Overall, demonstrating financial solvency is critical to success and the need to maintain a margin of profitability prior to entering into value-based contracts as health systems navigate the transition from fee-for-service.
Ideally, strategy and buy-in is facilitated by a broad coalition of dedicated population health leaders and includes a strong executive sponsorship along with provider champions/leaders, managed care/contracting, finance, ambulatory operational and IT/analytics. With a high priority on generating revenues and profits via entrance into VBC arrangements, the need to develop an actionable glide path for risk that leads to a successful, margin-generating conversion is a key to defining infrastructure investments and modeling the impacts of new innovative models of care. The following synopsis outlines an approach to assessing the margin impact of value-based contracts.
Margin Analysis Overview
With a five-year history in taking progressive risk and an increasing number of primary care paneled patients (>40%) in ACO/shared risk contracts in Medicare and Medicare Advantage, our health system embarked on a contribution margin analysis to compare value-based patients and fee-for-service patients. Additionally, the analysis was part of an ongoing assessment to better understand the differentiation in contract structure and drivers of success that drive value margin.

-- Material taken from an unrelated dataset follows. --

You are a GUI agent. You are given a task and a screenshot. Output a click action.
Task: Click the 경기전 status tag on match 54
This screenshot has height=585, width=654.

The methodology included mapping registry data in the electronic medical record (EMR) to cost accounting data to match patients by their medical record number and encounter account activity. Further stratification included refining patients by primary care medical home engagement utilizing a minimum of one E&M professional claim in the previous two years and the exclusion of patients who did not have a primary care encounter in the same time period in order to mimic payer attribution logic. This was done to account for how population health infrastructure supports are directed to manage patient care gaps, utilization management, risk capture and pharmacy adherence/management.
Further steps included the comparison of reconciled value-based care payments to determine ACO and TIN-specific allocation for validating patient population and financial data to conduct a per-patient analysis to normalize and ensure consistency across the systems. Key findings found that margin gains were higher in contracts with the following attributes:
- Adequate # of lives in contract – preferable >10k to mitigate utilization impacts (especially seen during Covid inpatient admission impacts on utilization)
- Strong quality performance – preferable 4.5 Stars and above
- Quality multipliers rewarding 4+ STAR performance
- Adequate MLR supported by two years of claims history with a clear understanding of cost variables impacting medical trend
- Timely/accurate availability of data from payers to impact quality measures and utilization
- RAF score >1.3 with a key finding indicating that value surpasses FFS for higher complexity patients
- Inclusion of DSNP population with an appropriate care management focus
- Benefit and network design to ensure patients remain in a network such as an EPO structure
- History of partnership with payers along with success in P4P and/or SS prior to risk with 2-3+ years recommended to understand population, levers, and data
- Adequate and focused operations/investments dedicated to performance aligned with risk glide path supported by robust analytics
Continued focus for our system will be on assessing margin impacts of fee-for-service to value-based contract performance, focusing on smart growth in patient attribution in primary care, and assessing the value the ACO gains driven by population health management/performance. Additional considerations include accounting for a fee-for-service revenue resulting from population health interventions, including annual wellness visits, transitional care management and downstream revenue driven from proactive care gap closure (i.e., screenings, etc.).
Overall, demonstrating financial solvency is critical to success and the need to maintain a margin of profitability prior to entering into value-based contracts as health systems navigate the transition from fee-for-service. Payer partnerships and relationships will continue to be a focus along with other key factors for future analysis including: factoring in the increasing importance of patient equity, social drivers of health impact on risk and patient experience on new care models required to practice under value along with the impact of provider satisfaction and new compensation models.